Australia’s fisheries regulator has launched a four-year push to design a climate-ready, multi-species harvest strategy for the Southern and Eastern Scalefish and Shark Fishery (SESSF), aiming to improve both sustainability and economic performance while containing the cost of managing one of the nation’s most complex fisheries.
Led by the Australian Fisheries Management Authority (AFMA) in partnership with CSIRO and supported by the Fisheries Research and Development Corporation (FRDC), the project will translate years of research into a practical, cost-effective strategy tailored to the SESSF. It builds on FRDC-funded work that began in 2018 to design and test options for multi-species fisheries, using the SESSF as a test case.
Harvest strategies guide decisions such as catch limits and are designed to enable profitable commercial fishing with sustainability as the paramount priority. A core focus of the new work is aligning operational costs with the fishery’s overall economic value and risk profile — in effect, balancing risk, catch and cost to keep the fishery viable.
Operating in a globally recognised climate hotspot, the SESSF faces multiple pressures, from ecosystem change and ecological risk to economic headwinds and data gaps. AFMA and its partners say those conditions make the fishery a pioneering testbed for innovative, climate-adaptive, multi-species approaches that could be applied elsewhere.
“A key strength of this work is its broader relevance,” said Dan Corrie, AFMA’s Senior Manager of Climate Adaptation and Strategic Reform and Principal Investigator for this project. “The framework and methods we’re developing will offer adaptable harvest strategy options for other jurisdictions grappling with similar challenges – multi-species fisheries, limited data, and the growing impacts of climate change.
“While our primary deliverable is a tailored, fit-for-purpose harvest strategy for the SESSF, the process itself is designed to be transferable, enabling other regions to apply the same principles to their own fisheries.”
Corrie is working with Dr Geoff Tuck, a senior research scientist at CSIRO whose team develops harvest strategies and assesses SESSF fish stocks, alongside co-investigators from CSIRO.
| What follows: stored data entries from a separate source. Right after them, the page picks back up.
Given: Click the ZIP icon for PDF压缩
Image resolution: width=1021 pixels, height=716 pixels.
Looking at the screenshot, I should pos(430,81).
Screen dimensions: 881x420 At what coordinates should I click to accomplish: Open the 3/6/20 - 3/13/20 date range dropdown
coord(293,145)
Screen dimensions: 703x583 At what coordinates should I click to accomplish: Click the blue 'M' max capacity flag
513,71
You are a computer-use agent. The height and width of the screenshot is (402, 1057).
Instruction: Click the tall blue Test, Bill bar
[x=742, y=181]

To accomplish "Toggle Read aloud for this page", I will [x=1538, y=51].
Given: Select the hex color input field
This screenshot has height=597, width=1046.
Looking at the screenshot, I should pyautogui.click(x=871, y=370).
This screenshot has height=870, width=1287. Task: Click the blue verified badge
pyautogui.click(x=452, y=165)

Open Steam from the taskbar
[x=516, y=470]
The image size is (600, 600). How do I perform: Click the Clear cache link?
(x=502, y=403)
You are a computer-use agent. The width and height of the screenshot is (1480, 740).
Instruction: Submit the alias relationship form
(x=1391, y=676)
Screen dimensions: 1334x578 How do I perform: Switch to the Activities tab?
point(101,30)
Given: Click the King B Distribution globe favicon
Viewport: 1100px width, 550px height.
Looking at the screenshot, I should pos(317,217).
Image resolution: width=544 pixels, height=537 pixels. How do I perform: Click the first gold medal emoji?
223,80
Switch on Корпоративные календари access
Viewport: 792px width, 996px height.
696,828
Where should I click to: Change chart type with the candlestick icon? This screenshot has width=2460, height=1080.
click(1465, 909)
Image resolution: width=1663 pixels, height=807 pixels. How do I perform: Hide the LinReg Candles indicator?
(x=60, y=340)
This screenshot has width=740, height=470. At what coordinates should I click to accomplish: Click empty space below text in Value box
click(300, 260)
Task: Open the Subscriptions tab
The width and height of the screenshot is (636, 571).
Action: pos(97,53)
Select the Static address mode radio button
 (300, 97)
An expert advisory group of AFMA fisheries managers, scientists, policy specialists and industry representatives will support the project. A steering committee of senior executives from Commonwealth and state governments, including AFMA, will oversee implementation to ensure the final strategy aligns with relevant Commonwealth policies and legislation.
AFMA will consult Resource Advisory Groups and Management Advisory Committees — the authority’s primary advisory forums — and convene workshops with researchers, industry, government and environmental NGOs. That engagement is designed to shape early concepts and the final approach, with delivery expected in late 2028.
The project, 2024-065: Development of a preferred multi-species harvest strategy in the Southern and Eastern Scalefish and Shark Fishery, is supported by funding from the Fisheries Research and Development Corporation on behalf of the Australian Government.